Do you still wonder why I see elements of mass madness here?
If there's a key lesson here for you, it's this: learn to resist the lure of popular fads, whether market-related, or ideology-based. If you don't, you're likely to find yourself investing in the next Nortel, Bre-X, or Madoff fund, or windmills supported by tax credits.
Oh, yes, tax credits. If there's one area to watch out for, it's a virtuous industry needing tax credits to make it viable. In the 1960s, the Club of Rome concluded (based on some other dodgy data) that the world was running out of resources. So, the Canadian government gave inventory tax credits to mining companies. The result was overproduction, bankruptcies and low resource prices for years. There was a similar panic about oil in the '70s, so huge tax breaks were offered for drilling the polar icecaps. The drillers went bust, as did some RRSPs for the credulous who fell for it.

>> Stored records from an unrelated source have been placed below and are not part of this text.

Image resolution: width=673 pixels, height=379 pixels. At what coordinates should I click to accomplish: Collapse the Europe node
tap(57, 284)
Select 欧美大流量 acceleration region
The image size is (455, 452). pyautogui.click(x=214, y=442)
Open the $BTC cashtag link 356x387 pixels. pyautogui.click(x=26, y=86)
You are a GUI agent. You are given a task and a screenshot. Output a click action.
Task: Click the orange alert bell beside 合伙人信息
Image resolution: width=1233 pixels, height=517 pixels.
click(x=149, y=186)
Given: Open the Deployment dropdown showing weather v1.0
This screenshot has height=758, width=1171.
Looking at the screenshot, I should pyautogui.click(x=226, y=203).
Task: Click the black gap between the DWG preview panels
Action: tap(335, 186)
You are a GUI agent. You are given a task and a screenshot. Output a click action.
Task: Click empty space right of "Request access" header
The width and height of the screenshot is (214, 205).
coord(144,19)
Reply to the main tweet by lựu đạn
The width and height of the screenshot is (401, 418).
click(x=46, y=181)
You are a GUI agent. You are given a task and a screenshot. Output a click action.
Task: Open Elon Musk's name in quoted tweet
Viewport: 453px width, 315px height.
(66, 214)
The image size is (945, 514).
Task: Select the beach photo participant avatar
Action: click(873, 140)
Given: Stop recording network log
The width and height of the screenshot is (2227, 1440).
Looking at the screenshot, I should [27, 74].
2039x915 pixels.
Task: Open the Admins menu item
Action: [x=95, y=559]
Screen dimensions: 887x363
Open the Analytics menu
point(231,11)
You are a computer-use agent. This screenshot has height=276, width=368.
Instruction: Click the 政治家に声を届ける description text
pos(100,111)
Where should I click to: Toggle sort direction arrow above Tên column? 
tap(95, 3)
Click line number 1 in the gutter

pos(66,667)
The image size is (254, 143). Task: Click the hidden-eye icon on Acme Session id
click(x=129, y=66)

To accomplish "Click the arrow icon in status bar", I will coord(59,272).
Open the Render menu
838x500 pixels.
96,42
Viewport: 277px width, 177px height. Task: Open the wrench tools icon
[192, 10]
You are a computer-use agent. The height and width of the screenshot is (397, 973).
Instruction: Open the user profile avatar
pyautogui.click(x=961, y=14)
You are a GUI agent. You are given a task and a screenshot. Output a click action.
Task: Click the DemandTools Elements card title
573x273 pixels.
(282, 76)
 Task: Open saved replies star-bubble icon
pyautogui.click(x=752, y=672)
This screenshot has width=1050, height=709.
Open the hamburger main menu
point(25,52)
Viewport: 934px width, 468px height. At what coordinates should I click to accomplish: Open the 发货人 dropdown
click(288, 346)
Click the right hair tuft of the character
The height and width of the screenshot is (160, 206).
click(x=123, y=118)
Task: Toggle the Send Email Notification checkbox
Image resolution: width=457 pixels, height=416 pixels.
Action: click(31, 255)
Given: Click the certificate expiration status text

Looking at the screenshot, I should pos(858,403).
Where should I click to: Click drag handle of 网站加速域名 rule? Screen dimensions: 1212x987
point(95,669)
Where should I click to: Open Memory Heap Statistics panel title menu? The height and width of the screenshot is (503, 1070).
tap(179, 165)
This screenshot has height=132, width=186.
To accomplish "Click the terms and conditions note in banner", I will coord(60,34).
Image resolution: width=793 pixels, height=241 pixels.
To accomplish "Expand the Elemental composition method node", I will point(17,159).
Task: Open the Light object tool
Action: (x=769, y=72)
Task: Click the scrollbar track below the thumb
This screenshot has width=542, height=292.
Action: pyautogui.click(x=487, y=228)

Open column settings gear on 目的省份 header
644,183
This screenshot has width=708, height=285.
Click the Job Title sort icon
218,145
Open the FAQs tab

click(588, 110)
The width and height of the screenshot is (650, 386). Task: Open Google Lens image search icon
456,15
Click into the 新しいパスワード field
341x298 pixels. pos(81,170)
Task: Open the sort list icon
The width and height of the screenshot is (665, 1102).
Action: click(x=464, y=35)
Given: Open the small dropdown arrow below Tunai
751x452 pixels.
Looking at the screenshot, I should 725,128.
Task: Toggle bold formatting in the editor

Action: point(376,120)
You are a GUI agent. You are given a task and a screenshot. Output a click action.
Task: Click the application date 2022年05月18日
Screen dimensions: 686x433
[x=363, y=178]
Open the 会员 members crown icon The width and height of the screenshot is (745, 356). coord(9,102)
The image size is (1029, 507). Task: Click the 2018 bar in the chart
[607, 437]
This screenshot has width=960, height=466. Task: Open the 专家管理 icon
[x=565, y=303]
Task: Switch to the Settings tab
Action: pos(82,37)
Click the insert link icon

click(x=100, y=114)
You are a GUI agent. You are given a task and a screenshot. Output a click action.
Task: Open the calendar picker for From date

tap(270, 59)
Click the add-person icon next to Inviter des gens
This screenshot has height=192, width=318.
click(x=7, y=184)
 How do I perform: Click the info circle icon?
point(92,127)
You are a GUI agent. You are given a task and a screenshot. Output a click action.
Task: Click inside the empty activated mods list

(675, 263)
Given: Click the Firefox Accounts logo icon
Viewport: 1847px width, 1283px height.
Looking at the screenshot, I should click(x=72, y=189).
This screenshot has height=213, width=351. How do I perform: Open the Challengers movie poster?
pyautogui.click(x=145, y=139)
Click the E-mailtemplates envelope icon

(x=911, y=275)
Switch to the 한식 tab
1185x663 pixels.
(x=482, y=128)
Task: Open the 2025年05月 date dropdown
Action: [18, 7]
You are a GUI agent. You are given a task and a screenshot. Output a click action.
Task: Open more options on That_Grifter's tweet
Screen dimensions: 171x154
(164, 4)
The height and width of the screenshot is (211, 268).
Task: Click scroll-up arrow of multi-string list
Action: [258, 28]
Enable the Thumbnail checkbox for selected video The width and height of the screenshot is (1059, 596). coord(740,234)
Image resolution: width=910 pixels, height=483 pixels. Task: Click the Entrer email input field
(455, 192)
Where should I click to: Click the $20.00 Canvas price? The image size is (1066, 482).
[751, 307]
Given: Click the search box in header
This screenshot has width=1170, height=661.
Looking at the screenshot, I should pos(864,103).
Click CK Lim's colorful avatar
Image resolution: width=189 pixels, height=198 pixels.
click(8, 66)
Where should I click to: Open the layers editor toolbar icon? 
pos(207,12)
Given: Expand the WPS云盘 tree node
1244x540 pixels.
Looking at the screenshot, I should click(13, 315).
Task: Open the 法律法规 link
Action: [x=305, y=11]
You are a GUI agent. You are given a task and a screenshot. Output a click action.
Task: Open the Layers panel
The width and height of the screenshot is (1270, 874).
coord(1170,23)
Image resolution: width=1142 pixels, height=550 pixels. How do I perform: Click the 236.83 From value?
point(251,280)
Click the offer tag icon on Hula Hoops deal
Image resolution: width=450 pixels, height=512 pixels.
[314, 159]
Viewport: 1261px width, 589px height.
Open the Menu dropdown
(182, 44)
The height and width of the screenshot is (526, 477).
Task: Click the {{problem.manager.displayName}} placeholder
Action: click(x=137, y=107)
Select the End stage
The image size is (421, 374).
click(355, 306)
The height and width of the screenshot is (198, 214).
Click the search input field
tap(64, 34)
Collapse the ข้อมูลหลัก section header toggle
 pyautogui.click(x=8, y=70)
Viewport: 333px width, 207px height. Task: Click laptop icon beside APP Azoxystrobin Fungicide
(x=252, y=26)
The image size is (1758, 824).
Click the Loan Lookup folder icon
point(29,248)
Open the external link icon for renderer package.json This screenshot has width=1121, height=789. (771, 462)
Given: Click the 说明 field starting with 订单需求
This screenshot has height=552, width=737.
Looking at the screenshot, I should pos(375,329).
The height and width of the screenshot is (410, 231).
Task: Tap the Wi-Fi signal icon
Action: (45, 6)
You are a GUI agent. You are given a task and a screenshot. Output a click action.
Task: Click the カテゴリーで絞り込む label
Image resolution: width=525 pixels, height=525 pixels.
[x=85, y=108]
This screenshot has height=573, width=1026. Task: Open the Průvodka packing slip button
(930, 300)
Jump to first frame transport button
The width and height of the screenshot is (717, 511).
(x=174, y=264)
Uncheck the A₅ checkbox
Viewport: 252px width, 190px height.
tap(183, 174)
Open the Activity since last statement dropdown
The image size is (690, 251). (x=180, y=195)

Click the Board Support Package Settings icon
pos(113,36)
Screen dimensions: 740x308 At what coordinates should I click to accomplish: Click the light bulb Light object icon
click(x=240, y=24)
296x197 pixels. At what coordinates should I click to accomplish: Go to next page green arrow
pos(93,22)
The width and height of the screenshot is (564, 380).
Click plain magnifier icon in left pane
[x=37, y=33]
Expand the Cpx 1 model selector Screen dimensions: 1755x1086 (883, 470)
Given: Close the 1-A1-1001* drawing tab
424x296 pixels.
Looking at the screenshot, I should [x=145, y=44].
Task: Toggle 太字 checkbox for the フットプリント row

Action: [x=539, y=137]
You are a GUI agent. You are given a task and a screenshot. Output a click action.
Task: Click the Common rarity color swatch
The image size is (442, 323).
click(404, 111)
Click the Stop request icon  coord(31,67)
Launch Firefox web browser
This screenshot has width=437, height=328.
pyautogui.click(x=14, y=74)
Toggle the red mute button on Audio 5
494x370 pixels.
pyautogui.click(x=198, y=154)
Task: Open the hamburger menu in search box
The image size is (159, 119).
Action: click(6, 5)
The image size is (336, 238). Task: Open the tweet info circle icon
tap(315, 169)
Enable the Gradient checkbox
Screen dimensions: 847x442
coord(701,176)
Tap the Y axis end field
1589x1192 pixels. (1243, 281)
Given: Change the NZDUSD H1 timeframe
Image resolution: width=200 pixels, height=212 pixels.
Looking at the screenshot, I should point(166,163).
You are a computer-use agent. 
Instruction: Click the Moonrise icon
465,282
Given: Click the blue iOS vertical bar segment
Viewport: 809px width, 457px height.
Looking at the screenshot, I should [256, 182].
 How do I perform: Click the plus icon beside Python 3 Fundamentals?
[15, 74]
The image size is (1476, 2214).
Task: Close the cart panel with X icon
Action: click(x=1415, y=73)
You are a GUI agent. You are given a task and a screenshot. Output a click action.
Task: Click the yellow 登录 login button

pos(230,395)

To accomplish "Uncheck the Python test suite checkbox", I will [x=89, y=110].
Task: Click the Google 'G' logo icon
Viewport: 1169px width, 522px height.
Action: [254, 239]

Honest scientists can fall prey to manias, too – especially investment scientists. Remember modern portfolio theory? It, too, was a popular mass-mania that came replete with math and famous professors, who got Nobel prizes for the silly notion that risk is equivalent to the squiggliness of a line, not ignorance of the fundamentals. This theory ushered in derivatives and the Basel I and II banking rules, which helped undermine the global banking system.
How could you know that modern portfolio theory was a popular mania, and that its science was bunk? Why, Warren Buffett warned you for years. The main supporters were professors and derivatives salesmen – all of whom, like Al Gore (another Nobelist), benefited from the foolishness, while the masses lost.
So how can you ensure you're not harmed in future by slick rhetoric? First, by forcing yourself to admit, when the first signs of fraud appear, that you have been duped. Don't let your pride stand in the way. Get out. This way, you avoid staying on to the grim end with future Nortels.
Second, whenever you see a talking head pushing a stock or a fashionable disaster on TV, ask yourself: “Who pays him?” Everyone in the market is talking up his book, yet once a mania starts, everyone has the same book, and so they all push the same thing higher until it all unravels.
How close are we to the unravelling of the global warming fad? I think it has started.
There are already calls in the United States and Britain for probes into Climategate, and dragging out all the lies and airing them in public will be the end of global warming.
So don't get stuck with investments tied to it, either directly, or via tax credits.